October 11, 2017
Lonchar Leads With Her Love of Nursing
By Kelly Saavedra
She has been doing it for eight years at Carnegie Mellon University as a registered nurse supervisor in University Health Services.
From flu season preparations to seeing patients to following up with first-year students on their immunization requirements, Lonchar said the beginning of the fall semester is her department’s busiest time of year.
“There are usually six nurses working at a time. Each of us has our own niche for the day, but that niche is not the same day after day,” Lonchar said.
“Some nurses will be providing care to students who come in for their scheduled appointments while others will be in the back doing testing. One nurse will be triaging while another handles walk-ins. It’s different for each of us every day, and that makes the job a lot more challenging, more interesting.”
Lonchar had always been interested in the sciences and decided to try the nursing path after graduating high school. Prior to CMU, she was a nurse at West Penn Hospital for 25 years. It was there she found she was able to really make a difference in people’s lives.

:::::

*Task set*:
**A)** In the article about Lonchar, how many years did she work as a nurse at West Penn Hospital before coming to CMU?
**B)** Continue the article about Lonchar's nursing career from the point where it stops.

*Recorded data*:
:::::

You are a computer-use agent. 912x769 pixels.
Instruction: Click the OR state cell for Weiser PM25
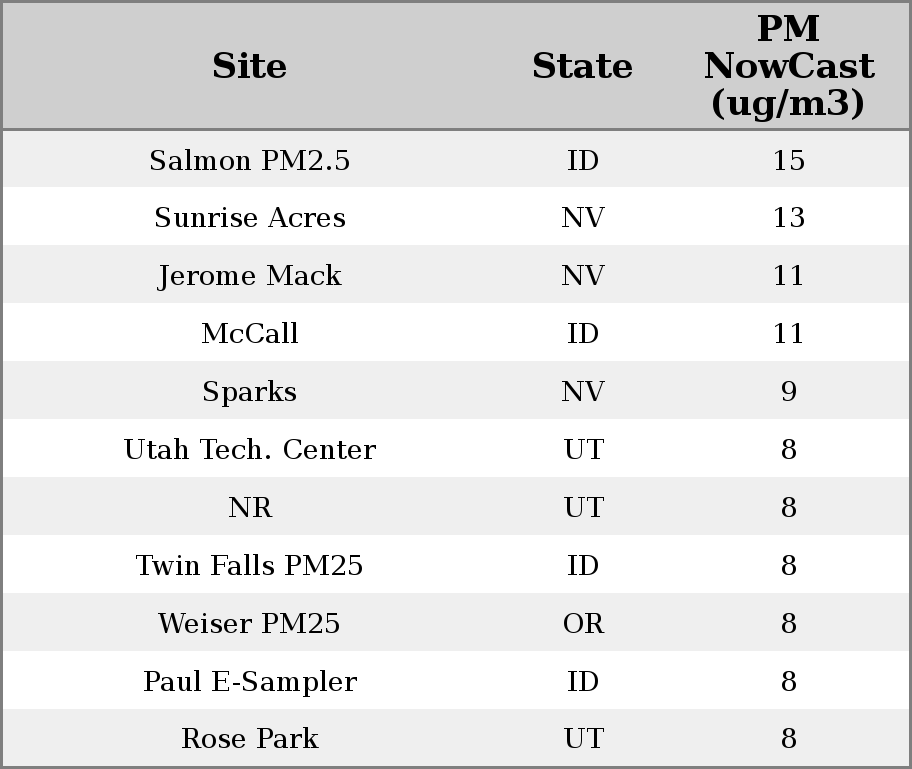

:::::

*Answers for each item*:
**A)** 25 years.

**B)**
“I really enjoyed taking care of the patients. If I could get a patient recovering from open heart surgery through the night and know they were going to be okay — even though they were unaware — that was a really gratifying feeling,” she said.
Similarly gratifying was being able to share good news with a patient’s family.
“If we saved someone’s life doing CPR, letting the families know their loved one was going to be okay after something very traumatic like that happened was very, very gratifying,” she said.
At University Health Services, Lonchar said collaboration is key.
“We are one big team, and very well oiled, I’d say. We work very well together. We couldn’t do all the things we do here without good teamwork. We all help each other out,” she said.
Lonchar enjoys the administrative duties of her job — she plans the schedule for the nursing staff and is in charge of immunization requirement compliance — but it is the clinical interaction with the students that makes it all worthwhile.
“The patient interaction, the direct care. That’s what nursing is,” she said.